Exercise requirements: A word-for-word copy of the data is what's wanted, with no pictures.
------ Extracted material ------
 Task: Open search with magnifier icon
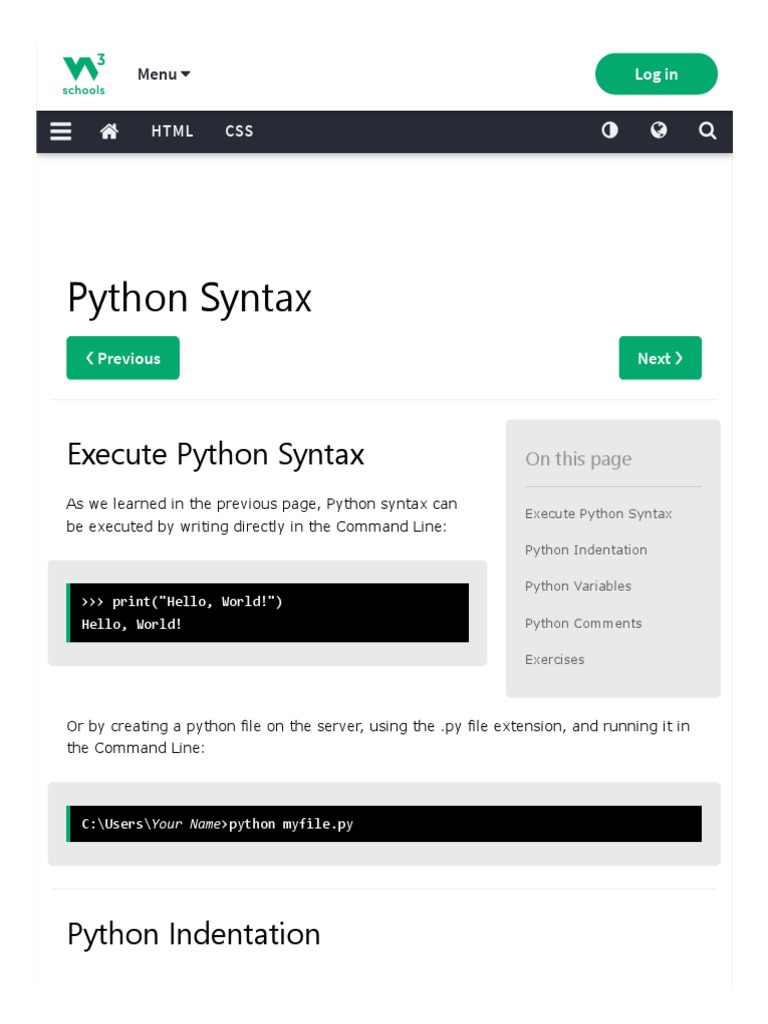pos(707,131)
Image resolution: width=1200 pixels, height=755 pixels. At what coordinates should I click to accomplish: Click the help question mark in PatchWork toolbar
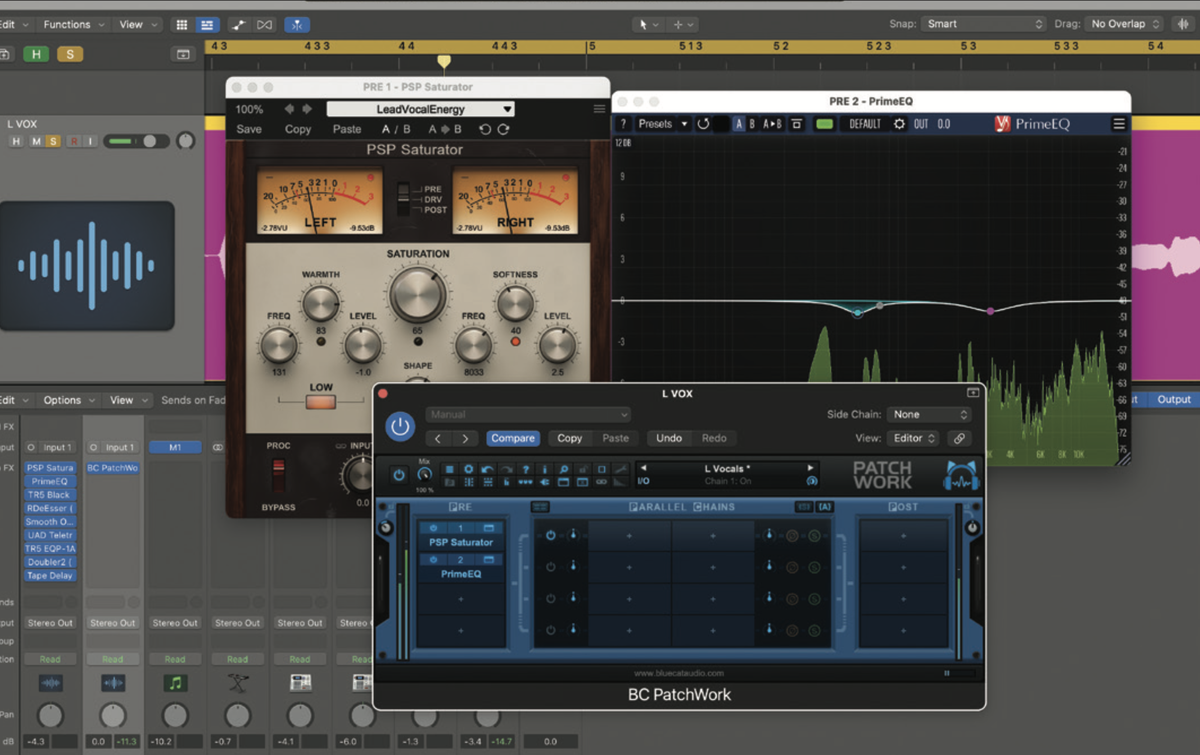pos(526,469)
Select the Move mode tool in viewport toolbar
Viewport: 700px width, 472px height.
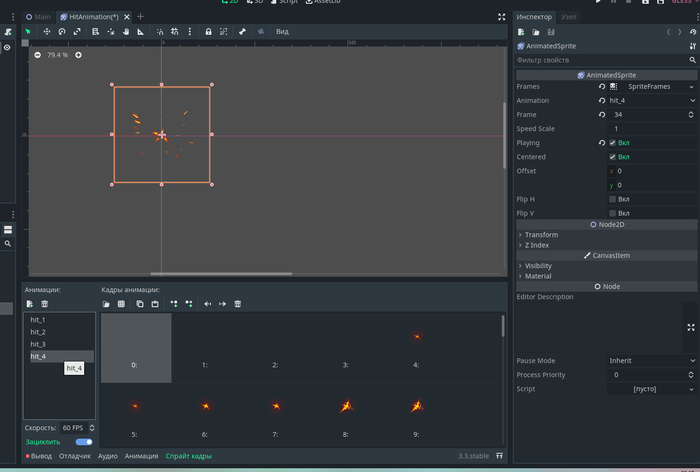[x=46, y=32]

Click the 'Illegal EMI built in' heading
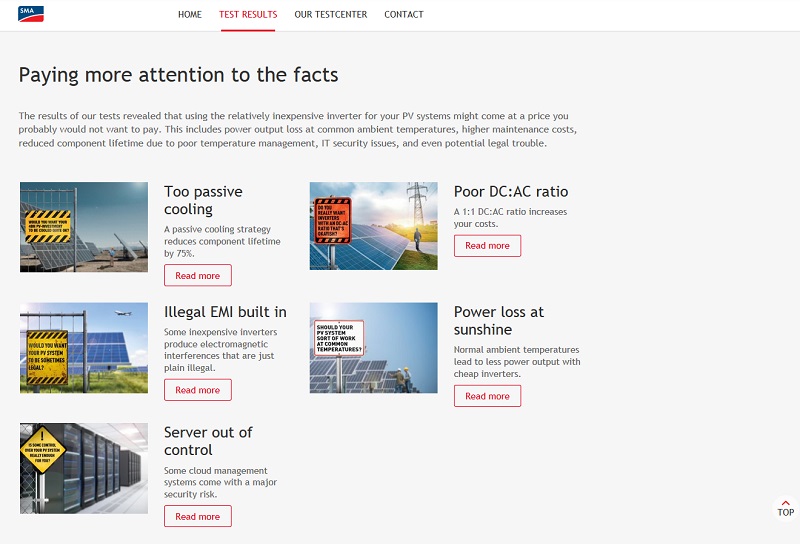pos(225,312)
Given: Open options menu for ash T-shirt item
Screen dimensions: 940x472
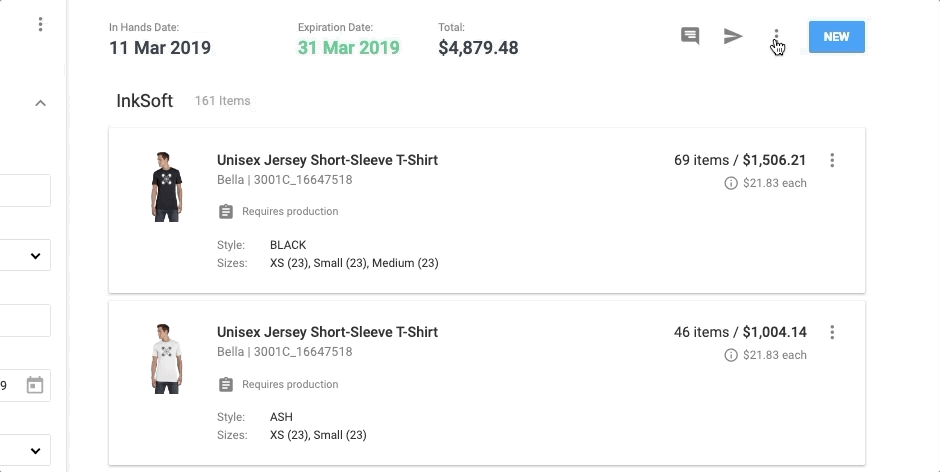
------
Task output:
 Task: Open search with magnifier icon
pos(707,131)
Image resolution: width=1200 pixels, height=755 pixels. At what coordinates should I click to accomplish: Click the help question mark in PatchWork toolbar
pos(526,469)
Select the Move mode tool in viewport toolbar
Viewport: 700px width, 472px height.
[x=46, y=32]

Click the 'Illegal EMI built in' heading
pos(225,312)
Given: Open options menu for ash T-shirt item
Screen dimensions: 940x472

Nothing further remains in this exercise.